On this day in 1947, Jackie Robinson broke the color barrier on his way to a Hall of Fame career. Today is the only day any baseball player wears the number 42, and on this day every baseball player wears 42. But Jackie Robinson didn’t jump straight from the Negro Leagues to the Major Leagues, he spent a season in the minors with the Montreal Royals.
In 1946, the Royals first season as a Triple-A club, Jackie Robinson became the first African American to play in the minor leagues. On opening day in New Jersey, Robinson made an immediate impact as reporter for the Jersey Journal, Joe Cummiskey, wrote (per MLB.com) “Jackie Robinson, first Negro player ever to play in organized baseball, broke in yesterday with the Montreal Royals – and with a bang. He smashed out four hits in five times up-a homer with two men on base and three singles. He stole two bases, drove in four runs, and scored from third twice by forcing Jersey City’s pitchers into balks. Montreal won 14-1.”
In that 1946 season the Royals went 100-54 behind Jackie Robinson and 22 other players who wound up with big league careers on their way to taking home the league championship. Jackie Robinson was not the only Hall of Famer to don the Montreal Royals uniform, Tommy Lasorda and Roberto Clemente also spent time with the Royals.
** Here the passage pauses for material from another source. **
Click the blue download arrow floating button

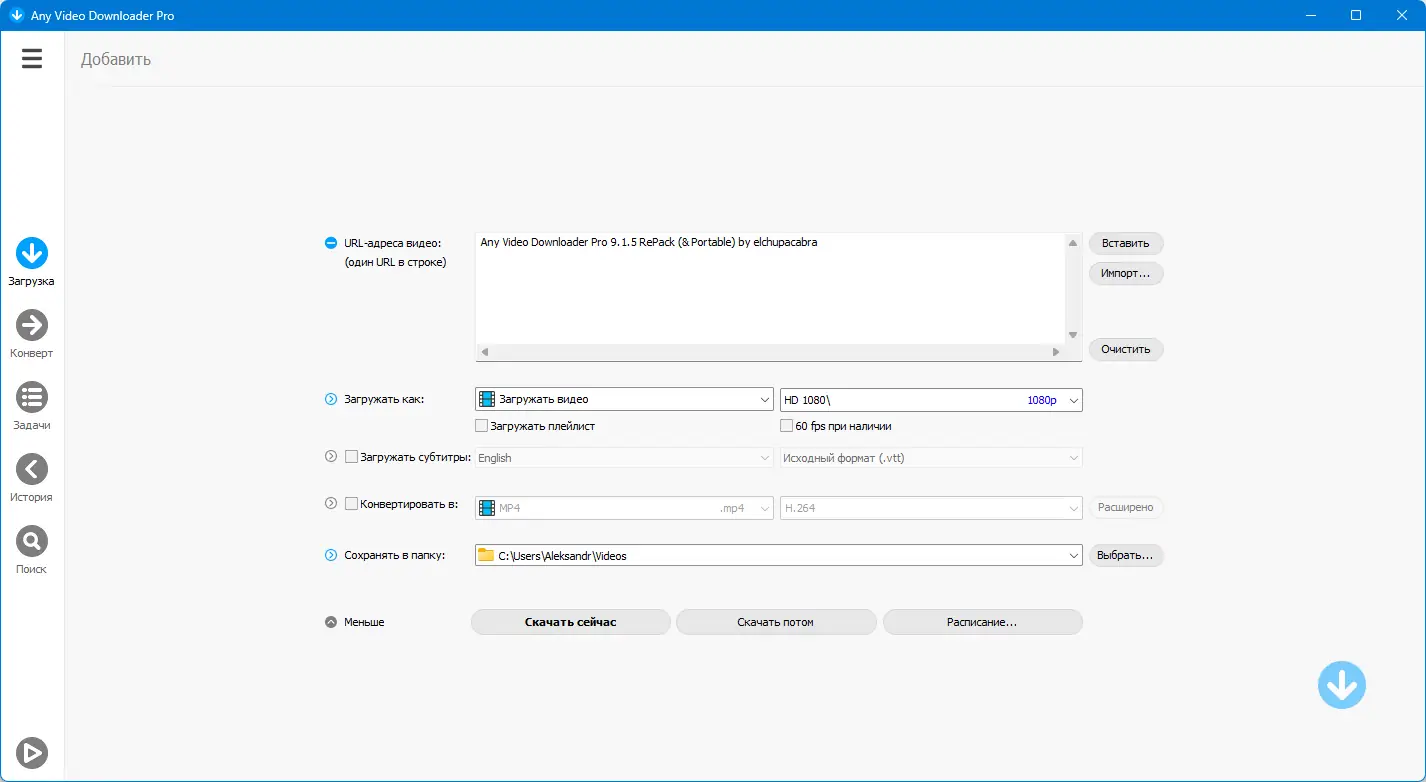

Clemente had 155 pedestrian plate appearances for the Royals in 1954, but the Pittsburgh Pirates saw something in the young outfielder, and selected him in the November 1954 rookie draft, the era’s equivalent to today’s Rule 5 draft. Tommy Lasorda spent nine seasons in Montreal before eventually becoming the most iconic manager in Los Angeles Dodgers history.
The Montreal Royals were in existence from 1897-1960, and competed in the International League each of the final 32 seasons of the franchise. They competed in the championship 11 times, and won the Governors’ Cup seven times, the most for any team not still in the International League.